From my favorite post and comments section on Less Wrong thus far:

Take metaethics, a solved problem: what are the odds that someone who still thought metaethics was a Deep Mystery could write an AI algorithm that could come up with a correct metaethics?

Yes, it looks like Eliezer is mistaken there (or speaking hyperbole).

I agree with:

what are the odds that someone who still thought metaethics was a Deep Mystery could write an AI algorithm that could come up with a correct metaethics?

... but would weaken the claim drastically to "Take metaethics, a clearly reducible problem with many technical details to be ironed out". I suspect you would disagree with even that, given that you advocate meta-ethical sentiments that I would negatively label "Deeply Mysterious". This places me approximately equidistant from your respective positions.

Comment author: Will_Newsome 15 April 2012 09:57:40AM 4 points [-]

I only weakly advocate certain (not formally justified) ideas about meta-ethics, and remain deeply confused about certain meta-ethical questions that I wouldn't characterize as mere technical details. One simple example: Eliezer equates reflective consistency (a la CEV) with alignment with the big blob of computation he calls "right"; I still don't know what argument, technical or non-technical, could justify such an intuition, and I don't know how Eliezer would make tradeoffs if the two did in fact have different referents. This strikes me as a significant problem in itself, and there are many more problems like it.

(Mildly inebriated, apologies for errors.)

Comment author: gjm 15 April 2012 11:19:56PM 4 points [-]

Are you sure Eliezer does equate reflective consistency with alignment with what-he-calls-"right"? Because my recollection is that he doesn't claim either (1) that a reflectively consistent alien mind need have values at all like what he calls right, or (2) that any individual human being, if made reflectively consistent, would necessarily end up with values much like what he calls right.

(Unless I'm awfully confused, denial of (1) is an important element in his thinking.)

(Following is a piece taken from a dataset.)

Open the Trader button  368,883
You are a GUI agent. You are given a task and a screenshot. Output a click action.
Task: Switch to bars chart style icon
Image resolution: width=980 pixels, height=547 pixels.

I think he is defining "right" to mean something along the lines of "in line with the CEV of present-day humanity". Maybe that's a sensible way to use the word, maybe not (for what it's worth, I incline towards "not") but it isn't the same thing as identifying "right" with "reflectively consistent", and it doesn't lead to a risk of confusion if the two turn out to have different referents (because they can't).

Comment author: thomblake 16 April 2012 09:26:01PM 1 point [-]

Eliezer equates reflective consistency (a la CEV) with alignment with the big blob of computation he calls "right"

He most certainly does not.

Comment author: steven0461 17 April 2012 02:07:34AM 2 points [-]

Relevant quote from Morality as Fixed Computation:

But the key notion is the idea that what we name by 'right' is a fixed question, or perhaps a fixed framework. We can encounter moral arguments that modify our terminal values, and even encounter moral arguments that modify what we count as a moral argument; nonetheless, it all grows out of a particular starting point. We do not experience ourselves as embodying the question "What will I decide to do?" which would be a Type 2 calculator; anything we decided would thereby become right. We experience ourselves as asking the embodied question: "What will save my friends, and my people, from getting hurt? How can we all have more fun? ..." where the "..." is around a thousand other things.

So 'I should X' does not mean that I would attempt to X were I fully informed.

Comment author: thomblake 17 April 2012 12:24:18PM 0 points [-]

Thanks - I hope you're providing that as evidence for my point.

Comment author: steven0461 17 April 2012 08:10:41PM *  0 points [-]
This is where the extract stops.